Exercise requirements → What is needed is an exact transcription of every entry below.

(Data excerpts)
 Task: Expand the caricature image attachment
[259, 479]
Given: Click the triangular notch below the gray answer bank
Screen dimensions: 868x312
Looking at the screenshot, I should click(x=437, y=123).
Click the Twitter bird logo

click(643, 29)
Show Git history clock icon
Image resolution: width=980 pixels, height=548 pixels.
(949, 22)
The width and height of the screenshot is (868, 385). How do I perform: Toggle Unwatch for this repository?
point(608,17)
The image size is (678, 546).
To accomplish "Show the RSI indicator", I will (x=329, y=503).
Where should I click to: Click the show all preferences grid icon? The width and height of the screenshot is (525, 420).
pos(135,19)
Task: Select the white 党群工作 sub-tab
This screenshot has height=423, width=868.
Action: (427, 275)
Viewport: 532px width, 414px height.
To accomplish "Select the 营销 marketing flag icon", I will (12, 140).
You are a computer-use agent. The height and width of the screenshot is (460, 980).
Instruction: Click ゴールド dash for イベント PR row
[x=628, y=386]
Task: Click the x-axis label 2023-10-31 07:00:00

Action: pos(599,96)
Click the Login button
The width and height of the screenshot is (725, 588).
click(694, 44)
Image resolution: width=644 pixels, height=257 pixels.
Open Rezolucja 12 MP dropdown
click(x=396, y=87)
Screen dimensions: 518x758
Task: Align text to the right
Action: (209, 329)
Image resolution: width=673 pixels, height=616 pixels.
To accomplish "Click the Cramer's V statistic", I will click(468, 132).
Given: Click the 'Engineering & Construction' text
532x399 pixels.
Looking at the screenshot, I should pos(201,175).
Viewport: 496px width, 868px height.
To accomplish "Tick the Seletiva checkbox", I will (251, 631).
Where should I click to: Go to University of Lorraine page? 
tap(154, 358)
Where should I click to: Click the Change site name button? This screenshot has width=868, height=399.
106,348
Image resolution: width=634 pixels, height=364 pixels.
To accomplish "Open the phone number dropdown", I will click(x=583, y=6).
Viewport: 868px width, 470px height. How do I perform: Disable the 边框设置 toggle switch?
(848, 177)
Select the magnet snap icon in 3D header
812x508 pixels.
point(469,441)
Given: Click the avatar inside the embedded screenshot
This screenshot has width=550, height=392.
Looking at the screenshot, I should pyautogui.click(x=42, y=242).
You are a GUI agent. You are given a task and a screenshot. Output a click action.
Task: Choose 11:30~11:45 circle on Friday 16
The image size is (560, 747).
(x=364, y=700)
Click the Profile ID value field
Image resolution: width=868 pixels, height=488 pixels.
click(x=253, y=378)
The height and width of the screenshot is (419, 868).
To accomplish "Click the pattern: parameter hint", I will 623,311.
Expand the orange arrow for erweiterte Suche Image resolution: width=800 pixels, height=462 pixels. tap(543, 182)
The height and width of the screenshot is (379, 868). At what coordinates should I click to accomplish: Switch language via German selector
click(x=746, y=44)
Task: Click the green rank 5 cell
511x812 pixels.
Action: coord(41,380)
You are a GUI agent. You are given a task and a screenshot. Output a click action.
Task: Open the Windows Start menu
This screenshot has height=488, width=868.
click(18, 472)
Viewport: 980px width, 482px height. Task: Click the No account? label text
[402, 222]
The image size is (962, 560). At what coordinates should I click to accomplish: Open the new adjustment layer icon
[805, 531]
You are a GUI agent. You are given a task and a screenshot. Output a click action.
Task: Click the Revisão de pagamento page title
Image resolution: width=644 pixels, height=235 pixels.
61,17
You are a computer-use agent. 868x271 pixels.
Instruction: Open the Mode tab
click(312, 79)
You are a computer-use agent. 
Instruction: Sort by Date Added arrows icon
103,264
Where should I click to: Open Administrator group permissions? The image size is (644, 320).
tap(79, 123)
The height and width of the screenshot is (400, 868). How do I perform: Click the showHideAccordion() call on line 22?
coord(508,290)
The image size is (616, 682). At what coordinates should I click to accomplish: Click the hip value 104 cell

Solution below →
 Task: Expand the caricature image attachment
[259, 479]
Given: Click the triangular notch below the gray answer bank
Screen dimensions: 868x312
Looking at the screenshot, I should click(x=437, y=123).
Click the Twitter bird logo

click(643, 29)
Show Git history clock icon
Image resolution: width=980 pixels, height=548 pixels.
(949, 22)
The width and height of the screenshot is (868, 385). How do I perform: Toggle Unwatch for this repository?
point(608,17)
The image size is (678, 546).
To accomplish "Show the RSI indicator", I will (x=329, y=503).
Where should I click to: Click the show all preferences grid icon? The width and height of the screenshot is (525, 420).
pos(135,19)
Task: Select the white 党群工作 sub-tab
This screenshot has height=423, width=868.
Action: (427, 275)
Viewport: 532px width, 414px height.
To accomplish "Select the 营销 marketing flag icon", I will (12, 140).
You are a computer-use agent. The height and width of the screenshot is (460, 980).
Instruction: Click ゴールド dash for イベント PR row
[x=628, y=386]
Task: Click the x-axis label 2023-10-31 07:00:00

Action: pos(599,96)
Click the Login button
The width and height of the screenshot is (725, 588).
click(694, 44)
Image resolution: width=644 pixels, height=257 pixels.
Open Rezolucja 12 MP dropdown
click(x=396, y=87)
Screen dimensions: 518x758
Task: Align text to the right
Action: (209, 329)
Image resolution: width=673 pixels, height=616 pixels.
To accomplish "Click the Cramer's V statistic", I will click(468, 132).
Given: Click the 'Engineering & Construction' text
532x399 pixels.
Looking at the screenshot, I should pos(201,175).
Viewport: 496px width, 868px height.
To accomplish "Tick the Seletiva checkbox", I will (251, 631).
Where should I click to: Go to University of Lorraine page? 
tap(154, 358)
Where should I click to: Click the Change site name button? This screenshot has width=868, height=399.
106,348
Image resolution: width=634 pixels, height=364 pixels.
To accomplish "Open the phone number dropdown", I will click(x=583, y=6).
Viewport: 868px width, 470px height. How do I perform: Disable the 边框设置 toggle switch?
(848, 177)
Select the magnet snap icon in 3D header
812x508 pixels.
point(469,441)
Given: Click the avatar inside the embedded screenshot
This screenshot has width=550, height=392.
Looking at the screenshot, I should pyautogui.click(x=42, y=242).
You are a GUI agent. You are given a task and a screenshot. Output a click action.
Task: Choose 11:30~11:45 circle on Friday 16
The image size is (560, 747).
(x=364, y=700)
Click the Profile ID value field
Image resolution: width=868 pixels, height=488 pixels.
click(x=253, y=378)
The height and width of the screenshot is (419, 868).
To accomplish "Click the pattern: parameter hint", I will 623,311.
Expand the orange arrow for erweiterte Suche Image resolution: width=800 pixels, height=462 pixels. tap(543, 182)
The height and width of the screenshot is (379, 868). At what coordinates should I click to accomplish: Switch language via German selector
click(x=746, y=44)
Task: Click the green rank 5 cell
511x812 pixels.
Action: coord(41,380)
You are a GUI agent. You are given a task and a screenshot. Output a click action.
Task: Open the Windows Start menu
This screenshot has height=488, width=868.
click(18, 472)
Viewport: 980px width, 482px height. Task: Click the No account? label text
[402, 222]
The image size is (962, 560). At what coordinates should I click to accomplish: Open the new adjustment layer icon
[805, 531]
You are a GUI agent. You are given a task and a screenshot. Output a click action.
Task: Click the Revisão de pagamento page title
Image resolution: width=644 pixels, height=235 pixels.
61,17
You are a computer-use agent. 868x271 pixels.
Instruction: Open the Mode tab
click(312, 79)
You are a computer-use agent. 
Instruction: Sort by Date Added arrows icon
103,264
Where should I click to: Open Administrator group permissions? The image size is (644, 320).
tap(79, 123)
The height and width of the screenshot is (400, 868). How do I perform: Click the showHideAccordion() call on line 22?
coord(508,290)
The image size is (616, 682). At what coordinates should I click to accomplish: Click the hip value 104 cell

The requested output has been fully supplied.